I filed for divorce. Steve was on his second dancer girlfriend, this one not as friendly as the first, and I couldn’t stand being stuck in the chaos anymore. He’d profess his love for me and the girls and then rarely come home. The house was in foreclosure and our bills in collection, even though Steve made good money. This was not the white picket fence I’d opted for, this was like a chain link fence around a cemetery. Obviously, God was not up to saving this particular marriage, and I didn’t even care why or why not anymore. I had no clue how I would support myself and my three girls, but I did know that if God wouldn’t save my marriage, I had to save myself and my daughters. I asked Steve to move out, he moved back to Minneapolis.
My parents were there for me as much as they could be. My car was not very reliable, and my mom and dad graciously allowed me to use my mom’s car to be able to finish school. One more year of school, I thought, and everything would be okay. Only thing, during my last year in school, we found out that Kathleen was pregnant. I nearly dropped out, but my friends at Augsburg convinced me not to.
In between writing papers and studying, I was parenting a very sad and scared pregnant teenager. Megan was diagnosed with depression, and Erin was left alone way too much. Graduation was in June, and Kathleen’s baby was due in June.

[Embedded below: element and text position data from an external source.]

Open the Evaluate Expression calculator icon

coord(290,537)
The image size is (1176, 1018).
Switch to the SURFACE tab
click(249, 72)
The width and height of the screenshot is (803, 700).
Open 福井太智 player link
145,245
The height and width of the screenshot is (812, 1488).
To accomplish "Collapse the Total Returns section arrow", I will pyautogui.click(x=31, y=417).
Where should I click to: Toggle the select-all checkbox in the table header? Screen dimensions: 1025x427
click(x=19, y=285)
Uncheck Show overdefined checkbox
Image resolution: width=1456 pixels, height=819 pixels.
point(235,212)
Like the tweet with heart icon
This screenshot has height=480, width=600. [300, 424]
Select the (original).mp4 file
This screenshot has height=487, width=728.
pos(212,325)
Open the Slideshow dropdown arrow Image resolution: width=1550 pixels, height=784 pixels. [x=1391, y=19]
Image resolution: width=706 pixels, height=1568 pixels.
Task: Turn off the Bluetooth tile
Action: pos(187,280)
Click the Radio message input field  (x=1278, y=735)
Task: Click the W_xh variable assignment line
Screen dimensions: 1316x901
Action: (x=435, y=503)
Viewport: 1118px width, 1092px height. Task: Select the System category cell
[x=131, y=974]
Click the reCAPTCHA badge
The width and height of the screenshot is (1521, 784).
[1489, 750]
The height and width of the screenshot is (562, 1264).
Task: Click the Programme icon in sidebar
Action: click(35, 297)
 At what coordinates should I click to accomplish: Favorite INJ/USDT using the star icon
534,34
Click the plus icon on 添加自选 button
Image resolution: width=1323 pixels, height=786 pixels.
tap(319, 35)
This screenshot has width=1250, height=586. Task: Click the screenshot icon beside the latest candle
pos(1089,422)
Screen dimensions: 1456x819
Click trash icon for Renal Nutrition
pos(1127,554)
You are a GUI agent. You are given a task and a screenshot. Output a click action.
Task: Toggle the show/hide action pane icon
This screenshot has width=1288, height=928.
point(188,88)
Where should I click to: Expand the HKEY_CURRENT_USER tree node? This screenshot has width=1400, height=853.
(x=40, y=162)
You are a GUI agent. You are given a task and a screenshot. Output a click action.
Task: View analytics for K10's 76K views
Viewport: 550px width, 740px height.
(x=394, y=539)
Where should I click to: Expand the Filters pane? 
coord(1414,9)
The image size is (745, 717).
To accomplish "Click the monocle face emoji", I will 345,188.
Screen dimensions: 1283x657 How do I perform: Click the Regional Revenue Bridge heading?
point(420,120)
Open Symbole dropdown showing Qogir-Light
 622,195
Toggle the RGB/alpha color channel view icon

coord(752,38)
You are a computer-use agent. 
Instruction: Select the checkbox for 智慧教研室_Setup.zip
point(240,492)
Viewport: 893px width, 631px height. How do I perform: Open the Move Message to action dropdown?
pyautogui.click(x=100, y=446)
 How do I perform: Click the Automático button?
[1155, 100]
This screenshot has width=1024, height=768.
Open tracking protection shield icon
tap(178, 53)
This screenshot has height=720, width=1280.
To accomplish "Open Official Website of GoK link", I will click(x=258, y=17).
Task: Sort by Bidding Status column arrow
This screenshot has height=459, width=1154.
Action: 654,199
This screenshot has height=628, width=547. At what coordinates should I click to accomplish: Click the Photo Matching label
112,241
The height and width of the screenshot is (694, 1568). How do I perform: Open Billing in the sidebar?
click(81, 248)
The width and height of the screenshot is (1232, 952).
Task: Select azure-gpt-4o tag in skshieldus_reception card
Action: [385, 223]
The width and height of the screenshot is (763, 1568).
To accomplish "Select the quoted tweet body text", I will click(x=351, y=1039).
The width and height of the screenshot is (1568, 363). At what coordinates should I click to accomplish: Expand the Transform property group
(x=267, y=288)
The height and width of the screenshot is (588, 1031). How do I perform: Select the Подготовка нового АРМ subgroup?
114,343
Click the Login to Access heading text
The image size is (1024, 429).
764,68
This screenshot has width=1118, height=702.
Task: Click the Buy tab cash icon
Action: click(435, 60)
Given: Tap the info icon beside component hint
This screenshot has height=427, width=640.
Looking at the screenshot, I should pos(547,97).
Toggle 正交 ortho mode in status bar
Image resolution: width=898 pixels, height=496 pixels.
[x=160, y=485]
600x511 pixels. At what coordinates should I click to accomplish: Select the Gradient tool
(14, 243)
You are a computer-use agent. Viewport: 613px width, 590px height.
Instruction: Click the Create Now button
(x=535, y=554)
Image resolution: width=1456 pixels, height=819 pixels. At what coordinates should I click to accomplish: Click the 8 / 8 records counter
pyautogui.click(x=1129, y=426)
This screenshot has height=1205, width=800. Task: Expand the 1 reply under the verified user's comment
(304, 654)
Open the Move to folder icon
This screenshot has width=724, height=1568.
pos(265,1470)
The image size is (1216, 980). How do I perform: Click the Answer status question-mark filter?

I really wanted to march, so much of my life had not been about me, I wanted this small ritual. I wondered, would life always be this complex? The baby waited until after I marched, and all three of my children and my parents attended my graduation.
I had no clue what the next part of my life would look like. Divorced, soon to be grandmother, and wondering, how to parent a teen mom? How to single parent? As so many parents do, I can only say, I did my best at the time. The challenges seemed insurmountable, most of the time. I was often weary- nearly lost in the chaos of life. But even if I felt that way; I wasn’t lost, and finishing my degree at Augsburg gave me hope. In the nick of time, with the coming collapse of the economy, having a degree gave me the opportunity to provide a home for my family. I was able to find a job I loved, at the Gainey Conference Center of the University of St. Thomas. This job gave me the opportunity for graduate school.
So, last night at this advent vesper service so much of this came flooding back to me, in the candlelight and Christmas light of the beautiful downtown church, in the hush of the evening, in the angelic sounds of the choirs, in the magic of the orchestra. The air was swirling with history, religious and personal. In this space I was able to contemplate, to remember, to be grateful. We are all alright now, fifteen years later. Perhaps miracles are our ability to continue to start over, again. To have hope. Advent, waiting in twilight for morning to come, again.